Blanchot, en su diatriba contra la totalidad del libro, clama por una escritura del afuera, pura exterioridad ella misma, una escritura sin sujeción posible, que no deja huella, o que mejor dicho sí la marca pero borrándola acto seguido. Todo indica que ese es el plan inusitado de Moses: no se trata de palabras que vuelan hacia al aire en un resabio romántico sino de palabras que, aún presuntamente enclaustradas en una mente humana, son pura exterioridad, puro afuera, sin ningún tipo de lazo duradero con ningún tipo de recipiente, las únicas palabras verdaderas que Moses podía decir. Re-formulo: la escritura mental de esas cartas es el único modo en que Herzog puede decir(se) la verdad. Porque estamos hablando de una escritura, no deben quedar dudas de ello; Blanchot otra vez, en La escritura del desastre: “Fuese o no fuese posible, escribía, pero no hablaba. Tal es el silencio de la escritura”.

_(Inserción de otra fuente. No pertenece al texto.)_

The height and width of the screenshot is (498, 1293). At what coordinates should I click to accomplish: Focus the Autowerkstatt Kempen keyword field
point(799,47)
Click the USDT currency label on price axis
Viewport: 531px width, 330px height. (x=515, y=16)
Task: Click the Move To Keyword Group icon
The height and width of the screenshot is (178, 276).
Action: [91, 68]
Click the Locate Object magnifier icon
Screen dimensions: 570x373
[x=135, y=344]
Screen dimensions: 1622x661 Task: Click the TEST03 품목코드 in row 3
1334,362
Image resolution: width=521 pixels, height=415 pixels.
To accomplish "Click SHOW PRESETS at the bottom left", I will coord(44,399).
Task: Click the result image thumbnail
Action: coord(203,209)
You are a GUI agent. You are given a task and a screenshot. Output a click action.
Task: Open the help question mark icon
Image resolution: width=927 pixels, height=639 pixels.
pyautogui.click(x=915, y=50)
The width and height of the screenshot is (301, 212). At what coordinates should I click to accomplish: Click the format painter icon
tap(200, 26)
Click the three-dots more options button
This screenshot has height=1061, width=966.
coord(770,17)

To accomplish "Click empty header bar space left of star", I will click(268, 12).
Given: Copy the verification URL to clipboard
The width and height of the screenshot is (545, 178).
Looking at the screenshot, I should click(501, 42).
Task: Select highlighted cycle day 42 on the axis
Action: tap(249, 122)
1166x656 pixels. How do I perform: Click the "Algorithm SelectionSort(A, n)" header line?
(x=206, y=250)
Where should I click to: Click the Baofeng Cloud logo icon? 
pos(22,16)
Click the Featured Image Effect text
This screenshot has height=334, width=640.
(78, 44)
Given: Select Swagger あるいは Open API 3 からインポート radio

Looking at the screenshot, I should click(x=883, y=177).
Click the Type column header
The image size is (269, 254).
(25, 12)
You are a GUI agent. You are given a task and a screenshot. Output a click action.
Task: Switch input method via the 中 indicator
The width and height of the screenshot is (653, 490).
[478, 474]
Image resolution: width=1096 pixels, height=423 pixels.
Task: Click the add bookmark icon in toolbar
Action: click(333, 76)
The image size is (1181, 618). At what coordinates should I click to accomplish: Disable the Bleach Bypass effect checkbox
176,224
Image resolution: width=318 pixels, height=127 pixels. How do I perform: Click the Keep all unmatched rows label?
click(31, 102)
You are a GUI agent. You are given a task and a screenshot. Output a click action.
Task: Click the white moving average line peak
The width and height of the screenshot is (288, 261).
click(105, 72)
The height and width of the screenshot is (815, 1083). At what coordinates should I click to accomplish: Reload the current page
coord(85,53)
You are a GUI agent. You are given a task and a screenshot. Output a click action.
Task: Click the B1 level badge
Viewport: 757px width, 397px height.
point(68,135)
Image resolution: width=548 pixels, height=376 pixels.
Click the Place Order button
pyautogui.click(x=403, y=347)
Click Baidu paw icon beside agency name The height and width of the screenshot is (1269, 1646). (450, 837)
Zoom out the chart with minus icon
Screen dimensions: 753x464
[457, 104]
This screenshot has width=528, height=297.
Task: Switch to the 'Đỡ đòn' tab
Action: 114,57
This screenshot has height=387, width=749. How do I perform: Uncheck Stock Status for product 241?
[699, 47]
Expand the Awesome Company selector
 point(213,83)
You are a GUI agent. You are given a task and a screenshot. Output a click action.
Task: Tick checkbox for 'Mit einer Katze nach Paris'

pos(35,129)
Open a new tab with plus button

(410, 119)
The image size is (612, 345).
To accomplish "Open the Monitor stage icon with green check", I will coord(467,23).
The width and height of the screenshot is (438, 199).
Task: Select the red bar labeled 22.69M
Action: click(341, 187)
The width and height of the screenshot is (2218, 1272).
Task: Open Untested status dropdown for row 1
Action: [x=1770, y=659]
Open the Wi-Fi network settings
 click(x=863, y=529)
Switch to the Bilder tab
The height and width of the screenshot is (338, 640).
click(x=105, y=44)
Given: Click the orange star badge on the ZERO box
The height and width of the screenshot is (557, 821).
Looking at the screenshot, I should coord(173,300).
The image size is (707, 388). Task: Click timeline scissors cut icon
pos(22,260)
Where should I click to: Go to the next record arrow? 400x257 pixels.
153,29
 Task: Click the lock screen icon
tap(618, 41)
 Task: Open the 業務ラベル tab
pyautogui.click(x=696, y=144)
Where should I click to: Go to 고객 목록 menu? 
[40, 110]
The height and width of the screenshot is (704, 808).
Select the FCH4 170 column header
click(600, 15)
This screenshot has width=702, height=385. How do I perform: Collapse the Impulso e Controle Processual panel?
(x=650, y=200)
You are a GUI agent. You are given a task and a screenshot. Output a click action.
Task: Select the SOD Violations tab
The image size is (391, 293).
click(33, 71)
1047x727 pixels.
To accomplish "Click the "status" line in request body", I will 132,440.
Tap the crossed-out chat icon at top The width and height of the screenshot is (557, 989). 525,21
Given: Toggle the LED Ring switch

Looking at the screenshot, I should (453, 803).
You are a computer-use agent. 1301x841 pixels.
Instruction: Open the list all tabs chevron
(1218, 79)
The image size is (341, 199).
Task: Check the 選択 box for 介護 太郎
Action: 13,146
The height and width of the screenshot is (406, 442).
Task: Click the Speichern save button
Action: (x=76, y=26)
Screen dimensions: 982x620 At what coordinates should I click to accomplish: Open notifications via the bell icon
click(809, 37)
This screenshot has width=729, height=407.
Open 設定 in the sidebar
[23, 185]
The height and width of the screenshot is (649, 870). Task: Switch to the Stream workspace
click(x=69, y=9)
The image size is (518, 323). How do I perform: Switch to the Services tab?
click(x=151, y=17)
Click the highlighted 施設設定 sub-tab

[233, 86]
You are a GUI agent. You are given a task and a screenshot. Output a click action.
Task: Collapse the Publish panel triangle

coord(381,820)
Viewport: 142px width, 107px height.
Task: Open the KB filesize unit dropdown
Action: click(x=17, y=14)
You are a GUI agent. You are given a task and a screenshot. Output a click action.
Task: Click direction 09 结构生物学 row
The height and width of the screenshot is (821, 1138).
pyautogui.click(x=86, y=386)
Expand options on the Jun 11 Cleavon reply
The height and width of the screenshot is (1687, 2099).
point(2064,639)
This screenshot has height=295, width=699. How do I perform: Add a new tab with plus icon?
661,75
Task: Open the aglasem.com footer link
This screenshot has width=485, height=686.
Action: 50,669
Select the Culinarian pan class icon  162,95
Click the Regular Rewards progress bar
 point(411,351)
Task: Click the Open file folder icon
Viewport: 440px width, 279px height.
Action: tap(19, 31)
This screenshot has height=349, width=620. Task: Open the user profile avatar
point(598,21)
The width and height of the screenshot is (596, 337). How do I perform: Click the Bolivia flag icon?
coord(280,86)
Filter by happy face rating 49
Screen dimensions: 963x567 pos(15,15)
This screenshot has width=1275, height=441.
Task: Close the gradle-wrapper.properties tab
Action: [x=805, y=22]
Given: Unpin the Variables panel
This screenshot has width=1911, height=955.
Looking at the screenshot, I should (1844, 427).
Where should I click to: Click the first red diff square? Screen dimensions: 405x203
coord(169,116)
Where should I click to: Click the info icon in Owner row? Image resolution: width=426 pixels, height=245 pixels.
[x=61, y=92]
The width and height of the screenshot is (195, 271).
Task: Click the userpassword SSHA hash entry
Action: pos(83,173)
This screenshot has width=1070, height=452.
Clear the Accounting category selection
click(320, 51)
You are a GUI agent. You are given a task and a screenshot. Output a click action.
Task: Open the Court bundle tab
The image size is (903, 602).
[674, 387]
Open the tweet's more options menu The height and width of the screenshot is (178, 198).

Hacia el final de la novela se percibe la interrupción de esa escritura, un tenue desplazamiento de las cosas, la realidad, el mundo, hacia un estado inenarrable, invicto de datos, en el que la escritura deberá – irremediablemente – cesar.

 

¿Por qué Herzog, el hombre de los mensajes, el ser que literaturizó su relación con el mundo, dejaría de escribir?. ¿Por qué un hombre, cualquier hombre, deja de escribir?

 

En última instancia, otra vez Blanchot, en El libro por venir: “(…) ¿adónde va la literatura. Sí, extraña pregunta, pero lo más extraño es que si existe una respuesta, esta es fácil: la literatura va hacia sí misma, hacia su esencia que es la desaparición”. Fuera el que fuera el objetivo de Herzog con sus cartas mentales, está cumplido: la consecución infinita e imposible (no por infinita necesariamente) en que consiste la literatura en cualquiera de sus versiones se agotó para Moses, para sus argumentos racionales al menos. “(…) pensando qué otra prueba de su cordura podía dar, aparte de la de no querer ir al hospital. Quizás dejar de escribir cartas (…) ya no escribiría más cartas mentales. Fuera lo que fuese aquello que le había ocurrido en los meses anteriores, aquel hechizo parecía írsele pasando; sí, desde luego, ya no lo padecía” escribe Bellow en la última página de la novela. Resulta extraordinaria la transparencia del proceso de convencimiento por parte de Moses; la literatura se volvió epidemia para él también y debe persuadirse de su “recuperación”. Moses termina engañándose como un adicto en las vísperas de su hipotética (anhelada, improbable) cura.

Moses debe dejar de escribir la verdad para seguir viviendo: su vieja amante (a la que piensa obsequiar con nuevas atenciones, con más cortesía que pasión) está por llegar, Moses se arroja en el mullido sillón y se dispone a oír los sonidos del tiempo. Juraría, juraría, que siguió escribiendo.